Records drawn from a dataset:
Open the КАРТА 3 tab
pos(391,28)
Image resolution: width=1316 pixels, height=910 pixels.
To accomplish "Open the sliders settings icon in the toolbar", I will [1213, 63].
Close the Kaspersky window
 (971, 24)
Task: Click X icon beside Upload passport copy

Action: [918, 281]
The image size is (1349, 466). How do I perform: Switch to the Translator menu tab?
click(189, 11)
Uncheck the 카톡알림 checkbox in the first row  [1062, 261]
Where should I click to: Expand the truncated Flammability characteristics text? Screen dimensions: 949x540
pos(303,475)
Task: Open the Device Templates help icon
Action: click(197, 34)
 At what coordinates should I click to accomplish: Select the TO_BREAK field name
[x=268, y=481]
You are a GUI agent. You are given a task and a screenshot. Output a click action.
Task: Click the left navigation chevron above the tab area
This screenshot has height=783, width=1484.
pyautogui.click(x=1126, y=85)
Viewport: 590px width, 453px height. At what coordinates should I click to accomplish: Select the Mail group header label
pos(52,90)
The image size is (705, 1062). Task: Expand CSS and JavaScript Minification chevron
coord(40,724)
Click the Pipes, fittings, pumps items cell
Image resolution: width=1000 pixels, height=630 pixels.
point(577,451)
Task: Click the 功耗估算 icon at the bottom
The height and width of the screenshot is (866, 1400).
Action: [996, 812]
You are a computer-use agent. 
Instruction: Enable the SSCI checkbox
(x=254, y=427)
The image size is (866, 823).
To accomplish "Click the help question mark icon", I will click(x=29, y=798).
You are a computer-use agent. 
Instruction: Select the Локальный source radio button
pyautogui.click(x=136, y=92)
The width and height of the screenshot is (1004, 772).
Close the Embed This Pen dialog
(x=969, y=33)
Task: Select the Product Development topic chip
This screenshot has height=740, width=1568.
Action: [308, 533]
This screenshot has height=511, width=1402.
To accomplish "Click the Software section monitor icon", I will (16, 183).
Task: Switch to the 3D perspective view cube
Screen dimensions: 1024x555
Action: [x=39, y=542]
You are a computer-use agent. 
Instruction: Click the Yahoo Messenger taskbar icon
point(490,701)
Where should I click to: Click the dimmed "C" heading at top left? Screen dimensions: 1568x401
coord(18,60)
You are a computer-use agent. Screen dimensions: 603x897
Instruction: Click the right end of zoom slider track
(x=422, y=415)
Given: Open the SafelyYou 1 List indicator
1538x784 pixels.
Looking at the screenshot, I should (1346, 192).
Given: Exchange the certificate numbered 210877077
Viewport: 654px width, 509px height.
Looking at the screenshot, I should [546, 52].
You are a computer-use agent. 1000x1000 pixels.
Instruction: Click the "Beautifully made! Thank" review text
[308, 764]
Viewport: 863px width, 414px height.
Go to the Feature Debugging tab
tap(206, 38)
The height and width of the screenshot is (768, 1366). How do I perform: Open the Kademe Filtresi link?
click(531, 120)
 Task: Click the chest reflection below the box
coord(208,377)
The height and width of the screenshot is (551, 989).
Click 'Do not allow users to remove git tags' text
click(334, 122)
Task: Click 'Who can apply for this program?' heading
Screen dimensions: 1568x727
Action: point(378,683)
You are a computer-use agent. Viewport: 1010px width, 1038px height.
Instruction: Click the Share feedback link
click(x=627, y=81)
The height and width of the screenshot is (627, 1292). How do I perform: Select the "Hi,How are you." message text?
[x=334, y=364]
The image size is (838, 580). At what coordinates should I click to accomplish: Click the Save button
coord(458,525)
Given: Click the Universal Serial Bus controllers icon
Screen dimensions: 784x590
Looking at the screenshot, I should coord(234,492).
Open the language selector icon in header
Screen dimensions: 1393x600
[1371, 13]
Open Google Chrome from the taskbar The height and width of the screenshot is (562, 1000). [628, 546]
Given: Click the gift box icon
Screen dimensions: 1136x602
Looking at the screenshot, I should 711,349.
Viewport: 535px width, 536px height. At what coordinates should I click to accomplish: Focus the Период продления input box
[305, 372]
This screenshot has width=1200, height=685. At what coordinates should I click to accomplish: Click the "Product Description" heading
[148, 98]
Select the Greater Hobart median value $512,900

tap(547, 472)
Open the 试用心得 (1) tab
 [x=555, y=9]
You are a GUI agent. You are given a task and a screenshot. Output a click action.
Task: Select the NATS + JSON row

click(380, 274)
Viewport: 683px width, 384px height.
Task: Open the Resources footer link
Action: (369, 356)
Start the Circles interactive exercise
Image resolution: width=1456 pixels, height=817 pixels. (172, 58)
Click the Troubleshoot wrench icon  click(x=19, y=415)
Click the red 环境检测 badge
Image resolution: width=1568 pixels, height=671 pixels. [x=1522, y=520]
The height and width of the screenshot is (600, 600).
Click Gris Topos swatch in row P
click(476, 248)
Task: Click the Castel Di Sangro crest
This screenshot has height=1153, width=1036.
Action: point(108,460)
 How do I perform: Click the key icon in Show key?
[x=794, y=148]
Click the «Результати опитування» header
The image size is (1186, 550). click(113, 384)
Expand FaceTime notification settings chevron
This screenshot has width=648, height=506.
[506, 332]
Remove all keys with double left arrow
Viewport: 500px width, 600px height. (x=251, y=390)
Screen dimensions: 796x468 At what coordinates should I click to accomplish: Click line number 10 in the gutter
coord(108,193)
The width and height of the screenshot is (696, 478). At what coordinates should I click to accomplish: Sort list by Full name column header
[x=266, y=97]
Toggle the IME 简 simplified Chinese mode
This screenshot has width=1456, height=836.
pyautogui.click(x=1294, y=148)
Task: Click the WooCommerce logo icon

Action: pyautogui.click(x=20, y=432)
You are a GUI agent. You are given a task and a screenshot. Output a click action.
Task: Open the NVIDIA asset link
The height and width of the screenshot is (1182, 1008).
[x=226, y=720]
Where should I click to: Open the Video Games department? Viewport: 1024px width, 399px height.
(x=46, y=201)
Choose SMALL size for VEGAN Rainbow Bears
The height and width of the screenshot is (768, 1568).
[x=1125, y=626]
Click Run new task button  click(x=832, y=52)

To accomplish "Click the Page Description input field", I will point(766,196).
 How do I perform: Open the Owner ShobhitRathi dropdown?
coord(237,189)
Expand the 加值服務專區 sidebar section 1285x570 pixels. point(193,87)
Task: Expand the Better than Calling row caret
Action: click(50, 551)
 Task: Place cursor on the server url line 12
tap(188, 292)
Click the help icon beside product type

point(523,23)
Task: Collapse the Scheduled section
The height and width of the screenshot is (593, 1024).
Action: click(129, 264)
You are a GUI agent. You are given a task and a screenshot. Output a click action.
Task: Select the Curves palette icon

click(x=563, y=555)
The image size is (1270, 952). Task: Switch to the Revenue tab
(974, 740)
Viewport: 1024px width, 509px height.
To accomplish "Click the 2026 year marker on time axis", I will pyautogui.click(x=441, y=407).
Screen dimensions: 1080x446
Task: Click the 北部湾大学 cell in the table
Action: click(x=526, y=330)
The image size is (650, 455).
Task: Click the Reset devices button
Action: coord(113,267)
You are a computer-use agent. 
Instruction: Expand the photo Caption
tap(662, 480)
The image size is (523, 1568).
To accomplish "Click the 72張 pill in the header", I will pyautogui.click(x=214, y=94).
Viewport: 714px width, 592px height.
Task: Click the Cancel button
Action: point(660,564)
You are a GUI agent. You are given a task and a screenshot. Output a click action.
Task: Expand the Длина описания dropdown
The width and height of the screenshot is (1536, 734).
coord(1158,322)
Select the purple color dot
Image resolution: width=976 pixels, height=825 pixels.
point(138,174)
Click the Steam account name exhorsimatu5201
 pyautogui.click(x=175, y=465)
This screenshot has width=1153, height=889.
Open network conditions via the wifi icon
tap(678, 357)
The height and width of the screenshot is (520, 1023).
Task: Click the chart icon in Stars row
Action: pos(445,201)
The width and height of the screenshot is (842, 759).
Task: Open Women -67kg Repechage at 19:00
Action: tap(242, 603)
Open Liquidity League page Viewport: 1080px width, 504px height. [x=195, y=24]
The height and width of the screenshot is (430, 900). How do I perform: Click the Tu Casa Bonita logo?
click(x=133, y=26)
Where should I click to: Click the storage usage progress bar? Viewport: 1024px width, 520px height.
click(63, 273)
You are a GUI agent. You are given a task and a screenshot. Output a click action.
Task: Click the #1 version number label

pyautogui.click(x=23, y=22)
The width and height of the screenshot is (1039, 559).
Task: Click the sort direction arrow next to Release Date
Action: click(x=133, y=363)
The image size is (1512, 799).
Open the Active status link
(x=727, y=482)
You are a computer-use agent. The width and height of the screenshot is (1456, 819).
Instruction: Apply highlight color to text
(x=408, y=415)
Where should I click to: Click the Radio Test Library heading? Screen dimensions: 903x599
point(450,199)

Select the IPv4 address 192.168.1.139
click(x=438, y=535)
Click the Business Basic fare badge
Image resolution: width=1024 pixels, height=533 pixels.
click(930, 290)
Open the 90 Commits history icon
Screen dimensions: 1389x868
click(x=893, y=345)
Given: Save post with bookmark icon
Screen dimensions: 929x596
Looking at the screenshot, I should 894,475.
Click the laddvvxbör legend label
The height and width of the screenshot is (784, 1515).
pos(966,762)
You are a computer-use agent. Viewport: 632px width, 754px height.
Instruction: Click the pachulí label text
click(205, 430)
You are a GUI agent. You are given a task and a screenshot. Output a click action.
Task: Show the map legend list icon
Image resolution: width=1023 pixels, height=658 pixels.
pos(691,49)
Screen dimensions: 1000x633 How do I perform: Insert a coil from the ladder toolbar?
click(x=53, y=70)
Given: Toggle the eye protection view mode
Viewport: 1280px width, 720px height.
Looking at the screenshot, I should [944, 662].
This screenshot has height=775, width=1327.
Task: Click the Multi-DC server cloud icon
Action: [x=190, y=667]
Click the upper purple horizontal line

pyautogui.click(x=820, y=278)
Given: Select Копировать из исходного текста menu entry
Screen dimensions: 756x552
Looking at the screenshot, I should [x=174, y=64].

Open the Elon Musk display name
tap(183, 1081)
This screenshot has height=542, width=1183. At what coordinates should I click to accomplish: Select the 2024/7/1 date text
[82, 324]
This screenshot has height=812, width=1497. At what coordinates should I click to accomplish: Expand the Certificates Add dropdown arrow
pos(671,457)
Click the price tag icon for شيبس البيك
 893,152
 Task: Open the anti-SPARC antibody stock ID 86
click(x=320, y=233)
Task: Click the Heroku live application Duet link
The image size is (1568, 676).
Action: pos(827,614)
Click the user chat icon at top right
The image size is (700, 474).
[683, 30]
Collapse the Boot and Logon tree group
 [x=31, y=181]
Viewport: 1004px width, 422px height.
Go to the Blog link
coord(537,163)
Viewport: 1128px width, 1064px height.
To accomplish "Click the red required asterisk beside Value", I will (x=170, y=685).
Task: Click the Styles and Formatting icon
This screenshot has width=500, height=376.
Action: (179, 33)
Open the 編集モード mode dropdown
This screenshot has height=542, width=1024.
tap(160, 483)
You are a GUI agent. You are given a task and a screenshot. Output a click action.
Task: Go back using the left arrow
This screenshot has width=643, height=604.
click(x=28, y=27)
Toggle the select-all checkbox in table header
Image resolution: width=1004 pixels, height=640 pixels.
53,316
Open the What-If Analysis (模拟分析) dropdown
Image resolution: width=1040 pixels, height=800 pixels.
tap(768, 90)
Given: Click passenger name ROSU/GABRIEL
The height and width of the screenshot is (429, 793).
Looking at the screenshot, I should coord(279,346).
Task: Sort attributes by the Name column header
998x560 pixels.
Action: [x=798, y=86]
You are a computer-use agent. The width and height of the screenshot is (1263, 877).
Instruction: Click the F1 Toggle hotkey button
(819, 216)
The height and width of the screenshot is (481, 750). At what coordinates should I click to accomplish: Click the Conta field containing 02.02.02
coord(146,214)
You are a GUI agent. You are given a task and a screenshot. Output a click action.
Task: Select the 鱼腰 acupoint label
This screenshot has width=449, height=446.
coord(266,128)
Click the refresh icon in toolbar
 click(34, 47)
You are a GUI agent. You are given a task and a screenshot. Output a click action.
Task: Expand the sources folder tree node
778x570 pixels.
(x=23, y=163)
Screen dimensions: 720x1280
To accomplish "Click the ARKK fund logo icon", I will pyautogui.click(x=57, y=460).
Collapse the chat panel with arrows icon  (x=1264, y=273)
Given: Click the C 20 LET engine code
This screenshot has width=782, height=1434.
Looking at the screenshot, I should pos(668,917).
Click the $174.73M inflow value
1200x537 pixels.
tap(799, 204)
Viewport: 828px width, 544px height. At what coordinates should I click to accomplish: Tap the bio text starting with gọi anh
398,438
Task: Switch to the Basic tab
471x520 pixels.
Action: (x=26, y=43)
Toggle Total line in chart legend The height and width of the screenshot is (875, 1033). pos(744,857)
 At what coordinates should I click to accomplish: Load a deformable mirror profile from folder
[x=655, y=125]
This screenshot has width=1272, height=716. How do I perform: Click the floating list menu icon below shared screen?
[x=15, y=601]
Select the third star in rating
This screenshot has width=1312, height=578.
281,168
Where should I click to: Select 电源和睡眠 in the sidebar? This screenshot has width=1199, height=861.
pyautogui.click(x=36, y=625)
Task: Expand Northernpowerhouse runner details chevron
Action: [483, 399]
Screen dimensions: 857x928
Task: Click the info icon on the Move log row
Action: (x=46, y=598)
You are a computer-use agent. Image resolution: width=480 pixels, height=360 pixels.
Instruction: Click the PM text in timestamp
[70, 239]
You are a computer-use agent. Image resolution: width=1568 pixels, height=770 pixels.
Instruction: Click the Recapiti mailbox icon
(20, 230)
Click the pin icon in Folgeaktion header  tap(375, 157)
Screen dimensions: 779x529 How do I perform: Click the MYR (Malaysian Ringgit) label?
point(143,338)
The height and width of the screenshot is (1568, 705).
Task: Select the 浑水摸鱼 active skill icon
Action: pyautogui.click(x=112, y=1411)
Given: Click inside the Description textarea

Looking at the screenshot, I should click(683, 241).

Assignment
Every line in the data above that contains the word "chat" should be copied.

Finished exercise
Click the user chat icon at top right
Collapse the chat panel with arrows icon  (x=1264, y=273)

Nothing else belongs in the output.